The cabinet will discuss the development of a gender equity report card at its May 18 retreat.
Illustrated by Abby Adamski
Image by Abby Adamski
Illustrated by Abby Adamski

The University of Minnesota’s Women’s Faculty Cabinet (WFC) will discuss the development of a gender equity report card to better understand gender-related issues on campus at their first in-person retreat post-COVID-19 on May 18.

The WFC was created in 2006 to improve and enrich the academic and professional environment for women faculty at the University.

The initiative to develop and advocate for a gender equity report card started last fall and was introduced at the Faculty Consultative Committee meeting on March 30, WFC Co-Chair Catherine McCarty said. The report card will collect data that can be compared over time to other universities and the University’s progress itself.

“We are at the beginning,” WFC Co-Chair Gayle Golden said. “But we have identified most of what we want to try and ask.”

The WFC is currently focusing on outreach and feedback, and members plan to implement the report card next year, McCarty said.

The primary goal of the report card is to collect data on gender equity issues. Eventually, the WFC wants to have a quantitative survey every other year, followed by a qualitative survey on the off years, McCarty said.

The WFC has developed six areas members want to tackle, including equity in University roles, equity in opportunities for promotion and equity in compensation and benefits. Additionally, it will focus on equity in service loads, equity in teaching and equity in the departmental climate.
McCarty said some data is difficult to capture and might require help from department chairs if the information is not available through human resources or WORKS, a web-based tool used for reporting and updating professional activities.

“Carefully designed and implemented, a gender and equity report card has the potential to provide important information on how the [University] is advancing our mission, our institution, and our community, and to identify areas for future growth,” Provost Rachel Croson said in an email to the Minnesota Daily.

Once the WFC has the results, they want to advocate for actionable items that the University can implement to address gender equity issues that will be included in the report card.

Golden said the WFC doesn’t know the full scope of what the report card will look like yet, but they hope it will be “easy, baked-in and enduring.”

“For me, it is very important to understand the snapshot of where gender equity is at in this institution,” Golden said. “We won’t know how to address gender equity issues unless we know where things stand.”

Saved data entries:
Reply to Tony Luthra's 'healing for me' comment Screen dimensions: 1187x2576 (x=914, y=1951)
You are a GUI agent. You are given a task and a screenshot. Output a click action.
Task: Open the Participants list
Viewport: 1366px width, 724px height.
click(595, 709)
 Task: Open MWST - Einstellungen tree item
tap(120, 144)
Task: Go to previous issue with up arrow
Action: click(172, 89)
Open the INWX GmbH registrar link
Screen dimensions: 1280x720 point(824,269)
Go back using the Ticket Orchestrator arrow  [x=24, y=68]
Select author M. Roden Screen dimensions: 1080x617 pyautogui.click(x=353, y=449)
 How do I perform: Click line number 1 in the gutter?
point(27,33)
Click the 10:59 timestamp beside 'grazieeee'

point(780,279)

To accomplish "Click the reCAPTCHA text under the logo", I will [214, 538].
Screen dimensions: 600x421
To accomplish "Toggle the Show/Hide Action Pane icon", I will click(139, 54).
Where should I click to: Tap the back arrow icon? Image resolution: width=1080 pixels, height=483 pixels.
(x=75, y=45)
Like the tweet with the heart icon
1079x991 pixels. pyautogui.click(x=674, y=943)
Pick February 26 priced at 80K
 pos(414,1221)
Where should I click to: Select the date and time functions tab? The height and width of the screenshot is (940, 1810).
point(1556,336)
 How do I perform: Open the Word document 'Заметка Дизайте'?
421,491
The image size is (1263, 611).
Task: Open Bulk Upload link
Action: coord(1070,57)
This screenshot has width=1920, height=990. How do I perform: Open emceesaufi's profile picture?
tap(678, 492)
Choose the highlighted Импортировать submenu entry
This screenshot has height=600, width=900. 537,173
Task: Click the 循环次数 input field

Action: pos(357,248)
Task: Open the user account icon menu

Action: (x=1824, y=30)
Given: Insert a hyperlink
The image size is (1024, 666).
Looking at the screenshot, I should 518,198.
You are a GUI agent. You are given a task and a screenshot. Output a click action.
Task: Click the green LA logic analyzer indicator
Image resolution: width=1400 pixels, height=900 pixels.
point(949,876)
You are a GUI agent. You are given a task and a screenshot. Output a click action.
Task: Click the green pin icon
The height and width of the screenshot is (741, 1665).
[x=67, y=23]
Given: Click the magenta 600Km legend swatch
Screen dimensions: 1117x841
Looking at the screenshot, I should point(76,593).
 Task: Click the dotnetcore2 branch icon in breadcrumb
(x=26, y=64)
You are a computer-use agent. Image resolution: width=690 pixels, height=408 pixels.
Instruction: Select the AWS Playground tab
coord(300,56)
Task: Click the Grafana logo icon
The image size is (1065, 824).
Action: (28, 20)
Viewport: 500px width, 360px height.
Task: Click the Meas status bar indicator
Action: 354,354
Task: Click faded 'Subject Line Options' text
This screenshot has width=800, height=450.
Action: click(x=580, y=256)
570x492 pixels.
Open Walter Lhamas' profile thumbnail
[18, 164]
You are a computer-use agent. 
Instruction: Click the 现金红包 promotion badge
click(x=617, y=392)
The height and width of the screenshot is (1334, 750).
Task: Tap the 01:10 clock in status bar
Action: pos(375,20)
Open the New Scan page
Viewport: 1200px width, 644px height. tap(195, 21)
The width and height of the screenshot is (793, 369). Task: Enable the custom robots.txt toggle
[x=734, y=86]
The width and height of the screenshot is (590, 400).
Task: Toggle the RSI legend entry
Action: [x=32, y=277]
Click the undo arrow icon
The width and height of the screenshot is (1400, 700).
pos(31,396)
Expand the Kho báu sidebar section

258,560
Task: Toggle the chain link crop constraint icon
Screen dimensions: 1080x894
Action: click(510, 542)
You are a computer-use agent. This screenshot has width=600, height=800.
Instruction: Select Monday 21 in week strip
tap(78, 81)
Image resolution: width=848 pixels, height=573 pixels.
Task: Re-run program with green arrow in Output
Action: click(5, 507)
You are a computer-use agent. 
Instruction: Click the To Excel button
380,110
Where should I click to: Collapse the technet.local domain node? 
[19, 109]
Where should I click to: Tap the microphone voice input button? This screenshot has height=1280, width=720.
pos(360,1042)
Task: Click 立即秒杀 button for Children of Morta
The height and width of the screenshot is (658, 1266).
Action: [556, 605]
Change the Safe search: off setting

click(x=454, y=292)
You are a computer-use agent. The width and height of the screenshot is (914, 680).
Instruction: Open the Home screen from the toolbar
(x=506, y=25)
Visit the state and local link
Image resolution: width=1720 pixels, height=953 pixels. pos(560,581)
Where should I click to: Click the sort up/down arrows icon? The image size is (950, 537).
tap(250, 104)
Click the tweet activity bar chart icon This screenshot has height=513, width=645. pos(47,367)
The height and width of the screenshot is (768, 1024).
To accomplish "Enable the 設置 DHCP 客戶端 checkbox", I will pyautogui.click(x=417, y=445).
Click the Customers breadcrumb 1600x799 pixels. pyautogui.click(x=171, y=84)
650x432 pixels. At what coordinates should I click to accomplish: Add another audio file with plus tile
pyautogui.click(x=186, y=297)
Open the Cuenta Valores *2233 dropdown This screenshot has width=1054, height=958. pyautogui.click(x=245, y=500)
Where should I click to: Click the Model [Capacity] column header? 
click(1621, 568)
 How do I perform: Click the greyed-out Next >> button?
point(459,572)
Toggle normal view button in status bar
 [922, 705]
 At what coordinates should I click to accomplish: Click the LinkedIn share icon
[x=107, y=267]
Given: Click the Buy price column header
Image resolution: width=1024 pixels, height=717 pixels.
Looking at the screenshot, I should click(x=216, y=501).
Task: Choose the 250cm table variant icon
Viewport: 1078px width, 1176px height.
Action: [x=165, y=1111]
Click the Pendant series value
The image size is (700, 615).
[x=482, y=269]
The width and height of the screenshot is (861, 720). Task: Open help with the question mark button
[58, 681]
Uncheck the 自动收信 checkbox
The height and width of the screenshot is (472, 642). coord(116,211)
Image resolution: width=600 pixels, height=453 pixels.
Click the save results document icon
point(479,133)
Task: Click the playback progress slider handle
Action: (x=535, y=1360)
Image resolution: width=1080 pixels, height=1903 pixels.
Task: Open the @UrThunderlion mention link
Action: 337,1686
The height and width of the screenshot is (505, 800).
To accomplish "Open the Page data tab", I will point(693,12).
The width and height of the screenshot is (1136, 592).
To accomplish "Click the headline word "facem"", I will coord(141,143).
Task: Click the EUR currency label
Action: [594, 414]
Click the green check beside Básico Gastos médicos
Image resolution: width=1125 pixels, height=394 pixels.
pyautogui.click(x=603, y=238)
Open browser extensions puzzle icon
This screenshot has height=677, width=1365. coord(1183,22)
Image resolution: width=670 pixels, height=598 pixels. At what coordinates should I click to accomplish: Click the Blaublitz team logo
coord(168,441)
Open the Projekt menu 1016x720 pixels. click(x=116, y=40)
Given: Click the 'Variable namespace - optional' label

▶ [WORK TASK A]: Reproduce the part of the gender equity report card article that opens with the words containing "McCarty said some" and ends with "the Minnesota Daily.".
▶ [WORK TASK B]: According to the gender equity report card article, how often does the Women's Faculty Cabinet eventually want to run a quantitative survey?
These entries were drawn from a separate source.

▶ [RESPONSE BOX A]:
McCarty said some data is difficult to capture and might require help from department chairs if the information is not available through human resources or WORKS, a web-based tool used for reporting and updating professional activities.

“Carefully designed and implemented, a gender and equity report card has the potential to provide important information on how the [University] is advancing our mission, our institution, and our community, and to identify areas for future growth,” Provost Rachel Croson said in an email to the Minnesota Daily.

▶ [RESPONSE BOX B]: Every other year.